*** Opening of Supplied material ***

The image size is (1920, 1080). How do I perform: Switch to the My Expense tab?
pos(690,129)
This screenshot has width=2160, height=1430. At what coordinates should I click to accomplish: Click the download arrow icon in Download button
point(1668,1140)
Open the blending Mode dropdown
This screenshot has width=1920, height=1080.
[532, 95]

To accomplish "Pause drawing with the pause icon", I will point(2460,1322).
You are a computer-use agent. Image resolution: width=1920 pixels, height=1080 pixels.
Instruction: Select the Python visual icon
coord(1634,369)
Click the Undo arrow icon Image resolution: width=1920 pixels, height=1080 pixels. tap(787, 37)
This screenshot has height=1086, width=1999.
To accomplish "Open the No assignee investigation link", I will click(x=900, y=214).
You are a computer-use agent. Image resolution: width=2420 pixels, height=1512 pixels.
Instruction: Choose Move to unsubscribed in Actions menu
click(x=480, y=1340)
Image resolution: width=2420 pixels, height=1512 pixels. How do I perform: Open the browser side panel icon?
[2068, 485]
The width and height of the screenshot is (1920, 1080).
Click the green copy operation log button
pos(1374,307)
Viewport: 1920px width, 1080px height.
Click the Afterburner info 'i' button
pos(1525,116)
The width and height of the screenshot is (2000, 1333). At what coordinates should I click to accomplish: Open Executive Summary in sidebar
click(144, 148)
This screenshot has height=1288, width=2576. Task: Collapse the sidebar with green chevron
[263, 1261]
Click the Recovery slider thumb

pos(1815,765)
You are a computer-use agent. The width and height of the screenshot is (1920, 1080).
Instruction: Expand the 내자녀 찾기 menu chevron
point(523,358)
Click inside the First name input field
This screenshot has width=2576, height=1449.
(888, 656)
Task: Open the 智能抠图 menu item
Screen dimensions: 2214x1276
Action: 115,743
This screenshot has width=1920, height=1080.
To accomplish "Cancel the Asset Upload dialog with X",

*** Close of Supplied material ***

In the entries above, find each line with "agent" and copy it.

== Your response ==
You are a computer-use agent. Image resolution: width=1920 pixels, height=1080 pixels.
You are a computer-use agent. Image resolution: width=2420 pixels, height=1512 pixels.
You are a computer-use agent. The width and height of the screenshot is (1920, 1080).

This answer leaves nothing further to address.